Every 5 minutes after that, I came back and stirred for 2 minutes, then let sit for another 5. This was repeated until the mixture had the consistency of vanilla pudding, and when dripped on itself, would leave blobs and ridges. This stage of the mix is called "trace."
At the "trace" stage, aromas and colors could be added to make the bar a little more attractive, if desired. If the lard was rendered properly, it should be nice and white, and there should hardly be any smell of bacon at all.
For aroma, I chose to use 7 drops of "Cassia" essential oil (smells like cinnamon). For color, I used 7 drops of red food coloring. For making soaps, food coloring probably isn't recommended, but it worked great for this purpose.
When the mix was stirred together, it all turned a bright pink and was ready for casting.
I fashioned a small silicone mold for the bar of soap I wanted, and poured the mix in to let it cure.
The curing process is called "saponification," which basically means the fats and alkaline solution are combining to form soap.
To help speed the process, I placed the soap mold in an oven with the door closed for 24-48 hours. The heat from the oven light is enough to help the saponification take place much quicker, and firm up the bar.
You can see when the bar was removed, it had nicely taken the shape of the mold.
The bubbles in the soap were caused by a mistake on my part. I preheated the oven to 170°C before adding the soap, and this much heat deformed the bar with bubbles. Do not preheat the oven at all, and your bar should come out clean and smooth.
Before you use your bar of soap, you need to make sure it's fully saponified, or else the lye in the bar can burn your skin.
The easiest way to tell if the bar is ready, is to lick it. If it tastes like a bar of soap, it is. On the other hand, if it zaps you like licking a 9 volt battery, that means it needs more time to cure.
I let my bar cure for 6 weeks just to be safe.
The result was a much firmer bar that holds up substantially longer in the shower, and was richer in color.
I tested the pH value with litmus paper, and got a value somewhere around 7.5. Anywhere between 7-10 should be fine for your soaps.
Washing my hands, you can see the soap bubbles like you'd expect. If you want more of a lather, there are other oils you can add for different effects like hardness, lather, cleansing, etc. Soapcalc.net should have plenty of info if you search around.
This is a glycerin soap, meaning the glycerin was left in the bar. Most manufacturers extract the glycerin out of the soap to resell as a different product. In Tyler Durden's case, he used it for explosives. So in a way, this soap may be superior to many soaps bought at the store.

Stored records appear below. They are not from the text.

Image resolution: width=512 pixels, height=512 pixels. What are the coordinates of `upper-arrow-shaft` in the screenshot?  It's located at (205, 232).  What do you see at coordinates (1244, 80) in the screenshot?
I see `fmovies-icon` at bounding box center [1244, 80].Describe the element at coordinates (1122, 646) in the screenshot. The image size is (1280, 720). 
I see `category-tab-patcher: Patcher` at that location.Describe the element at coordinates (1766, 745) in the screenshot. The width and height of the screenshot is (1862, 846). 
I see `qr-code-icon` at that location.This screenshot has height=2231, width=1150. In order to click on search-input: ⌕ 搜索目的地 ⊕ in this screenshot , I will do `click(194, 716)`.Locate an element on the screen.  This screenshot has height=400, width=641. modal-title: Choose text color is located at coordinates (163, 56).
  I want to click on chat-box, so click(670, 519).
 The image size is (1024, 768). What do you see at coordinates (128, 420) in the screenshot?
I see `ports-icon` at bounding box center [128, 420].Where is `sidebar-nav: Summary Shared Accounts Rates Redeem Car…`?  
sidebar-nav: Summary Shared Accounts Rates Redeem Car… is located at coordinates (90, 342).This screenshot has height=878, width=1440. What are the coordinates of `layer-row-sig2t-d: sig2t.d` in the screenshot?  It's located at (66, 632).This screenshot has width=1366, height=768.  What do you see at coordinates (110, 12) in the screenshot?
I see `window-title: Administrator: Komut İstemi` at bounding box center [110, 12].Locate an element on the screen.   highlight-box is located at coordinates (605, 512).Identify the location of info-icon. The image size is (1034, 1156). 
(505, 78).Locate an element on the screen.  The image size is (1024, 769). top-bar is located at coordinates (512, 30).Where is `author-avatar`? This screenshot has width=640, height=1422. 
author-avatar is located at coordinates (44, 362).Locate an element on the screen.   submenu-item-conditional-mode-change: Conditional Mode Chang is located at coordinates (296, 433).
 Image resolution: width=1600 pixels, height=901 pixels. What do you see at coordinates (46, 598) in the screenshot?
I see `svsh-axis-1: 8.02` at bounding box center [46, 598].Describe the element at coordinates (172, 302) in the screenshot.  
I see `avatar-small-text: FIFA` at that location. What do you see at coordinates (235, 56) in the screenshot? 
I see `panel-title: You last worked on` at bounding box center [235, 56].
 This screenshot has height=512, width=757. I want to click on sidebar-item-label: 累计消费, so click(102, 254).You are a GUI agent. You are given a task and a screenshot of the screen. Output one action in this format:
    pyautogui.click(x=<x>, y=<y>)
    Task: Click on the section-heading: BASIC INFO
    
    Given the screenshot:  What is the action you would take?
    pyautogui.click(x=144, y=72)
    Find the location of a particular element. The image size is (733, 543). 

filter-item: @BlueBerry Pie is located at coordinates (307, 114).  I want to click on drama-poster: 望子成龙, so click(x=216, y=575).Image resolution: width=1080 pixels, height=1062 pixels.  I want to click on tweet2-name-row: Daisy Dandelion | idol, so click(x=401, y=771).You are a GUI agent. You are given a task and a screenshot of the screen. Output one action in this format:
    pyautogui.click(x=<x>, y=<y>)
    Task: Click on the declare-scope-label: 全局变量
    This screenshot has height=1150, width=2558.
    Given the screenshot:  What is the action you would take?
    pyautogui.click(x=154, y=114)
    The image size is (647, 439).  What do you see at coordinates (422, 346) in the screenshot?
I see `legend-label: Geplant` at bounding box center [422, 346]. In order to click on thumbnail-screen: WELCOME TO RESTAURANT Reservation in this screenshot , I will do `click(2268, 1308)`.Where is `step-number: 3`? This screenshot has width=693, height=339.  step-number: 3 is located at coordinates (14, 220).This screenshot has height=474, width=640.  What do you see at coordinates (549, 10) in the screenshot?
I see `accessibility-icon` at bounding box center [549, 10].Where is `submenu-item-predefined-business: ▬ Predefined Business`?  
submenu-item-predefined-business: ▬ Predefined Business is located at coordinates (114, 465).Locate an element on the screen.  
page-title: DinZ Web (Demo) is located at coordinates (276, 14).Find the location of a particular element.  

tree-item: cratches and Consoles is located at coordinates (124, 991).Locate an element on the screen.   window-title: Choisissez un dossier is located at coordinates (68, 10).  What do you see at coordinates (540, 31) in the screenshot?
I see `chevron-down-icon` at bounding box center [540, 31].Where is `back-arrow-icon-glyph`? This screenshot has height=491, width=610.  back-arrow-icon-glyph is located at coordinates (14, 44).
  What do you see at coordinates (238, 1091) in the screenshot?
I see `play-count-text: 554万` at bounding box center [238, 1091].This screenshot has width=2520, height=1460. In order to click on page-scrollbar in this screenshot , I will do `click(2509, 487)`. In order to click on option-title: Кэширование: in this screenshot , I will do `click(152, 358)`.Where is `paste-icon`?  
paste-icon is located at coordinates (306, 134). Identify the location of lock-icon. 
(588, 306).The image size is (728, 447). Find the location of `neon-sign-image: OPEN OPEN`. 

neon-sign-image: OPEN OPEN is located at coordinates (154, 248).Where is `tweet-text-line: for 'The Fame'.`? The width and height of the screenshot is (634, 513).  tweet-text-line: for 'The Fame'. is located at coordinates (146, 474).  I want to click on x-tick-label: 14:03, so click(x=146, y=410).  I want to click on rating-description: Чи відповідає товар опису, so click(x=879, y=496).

The glycerin helps moisturize and soften the skin. I personally tested these bars in the shower over a period of 2 months. They retained their cinnamon scent and color, and did a good job cleaning the body.
Not surprisingly, they work just like soap!
Remember the leftover bacon in the pot? Try using it to make fresh homemade bacon bits! We used these ones for dinner on our baked potatoes!
Well, now you know how to make a beautiful bar of glycerin soap, from household drain cleaner and a pack of bacon.